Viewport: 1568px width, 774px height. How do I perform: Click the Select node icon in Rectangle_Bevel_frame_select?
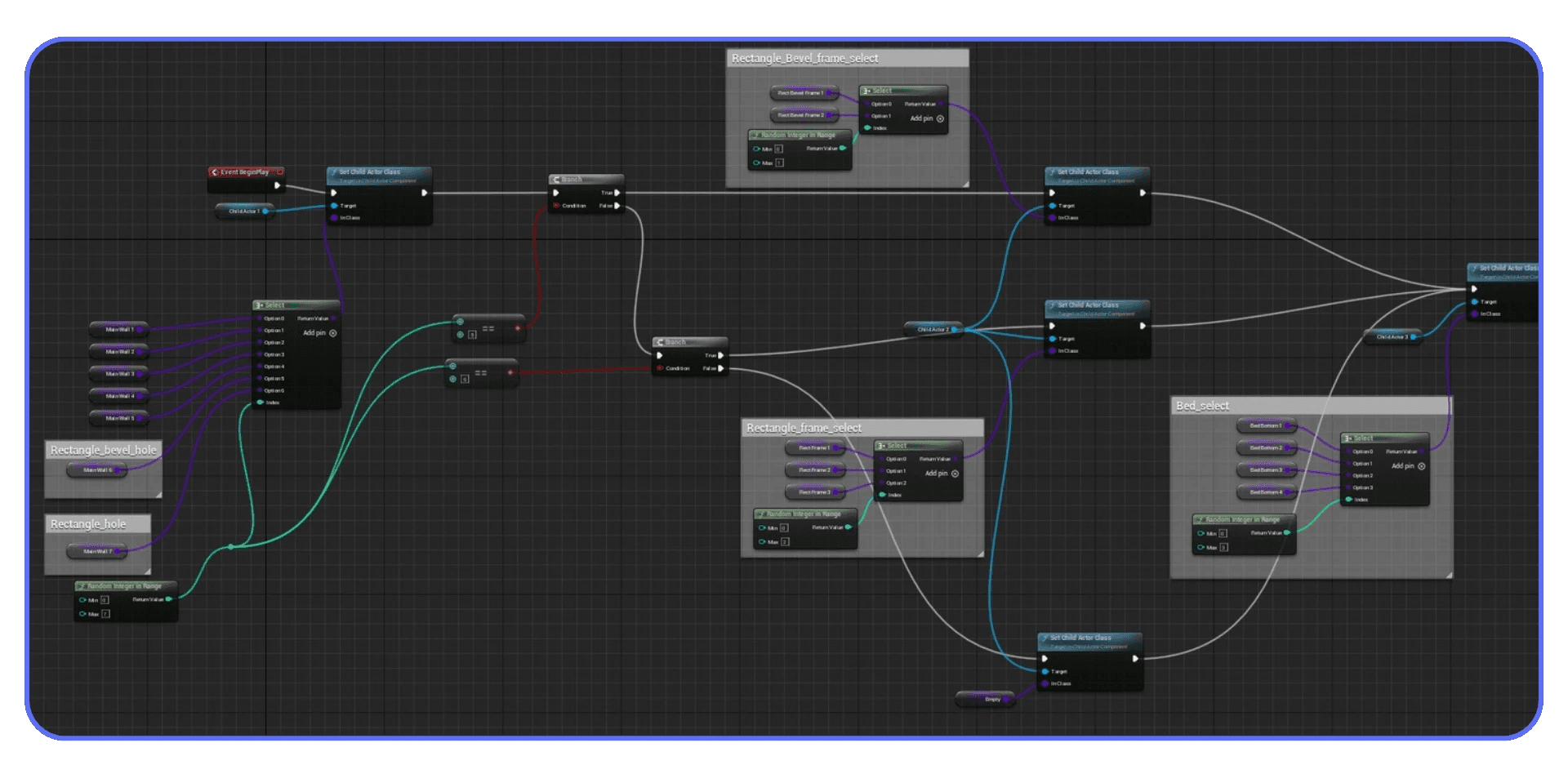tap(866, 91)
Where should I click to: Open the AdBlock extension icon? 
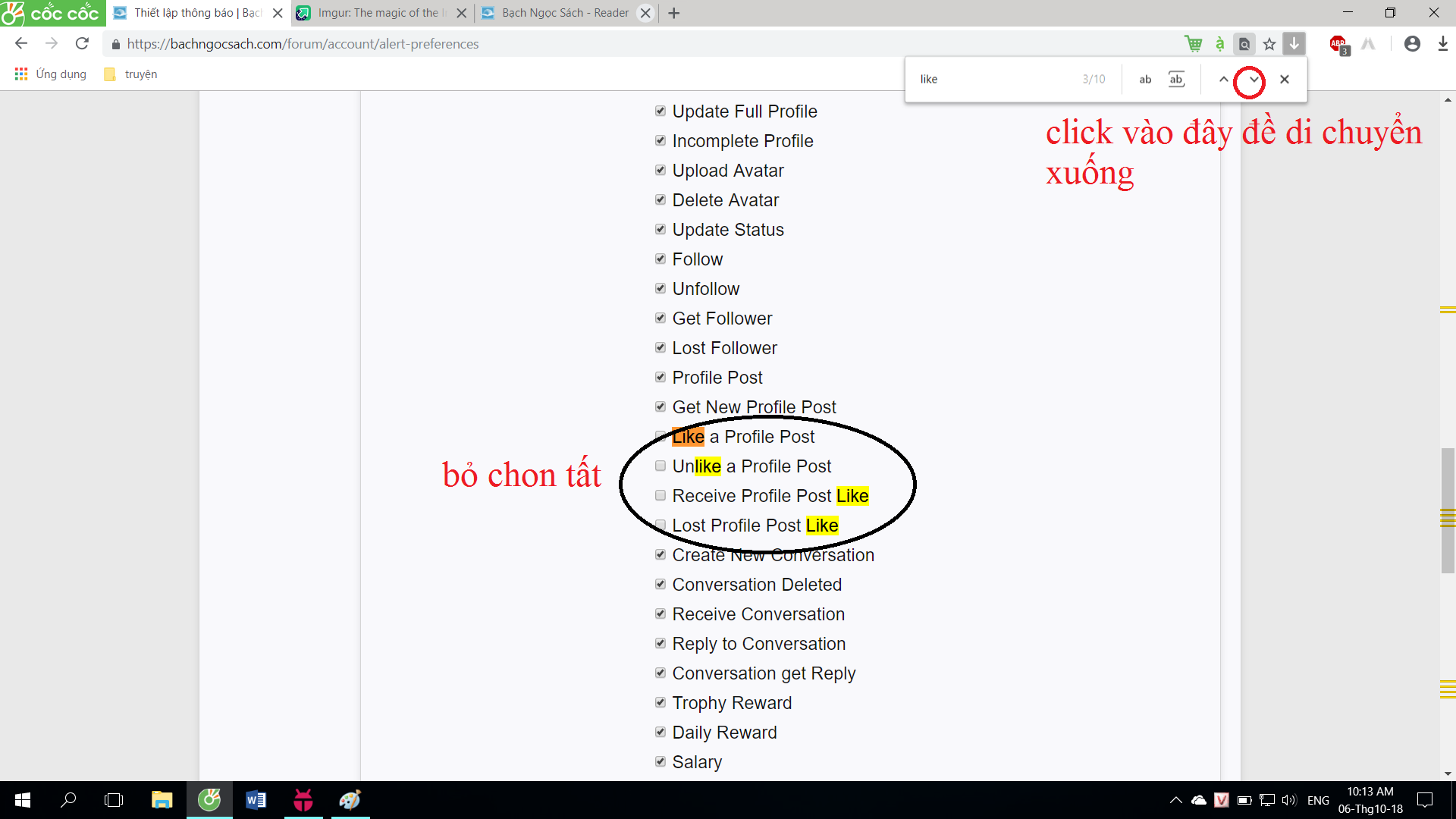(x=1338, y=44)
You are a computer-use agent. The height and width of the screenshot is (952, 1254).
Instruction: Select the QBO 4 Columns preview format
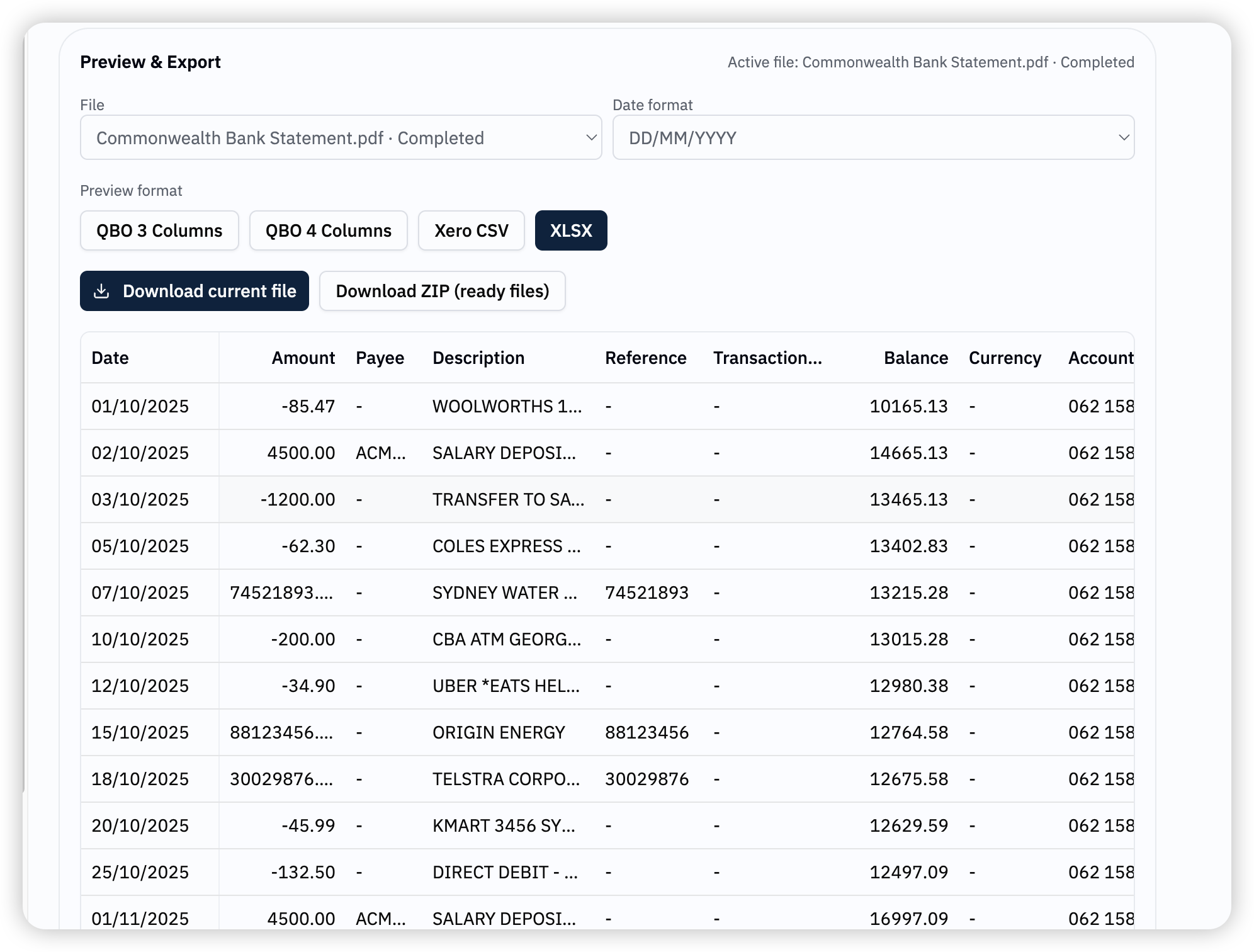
● ● ● ● ●
Task requirements - In your transcription of the listing above, match each line exactly and include no pictures.

Your solution -
Viewport: 1568px width, 774px height. How do I perform: Click the Select node icon in Rectangle_Bevel_frame_select?
tap(866, 91)
Where should I click to: Open the AdBlock extension icon? 
(x=1338, y=44)
You are a computer-use agent. The height and width of the screenshot is (952, 1254).
Instruction: Select the QBO 4 Columns preview format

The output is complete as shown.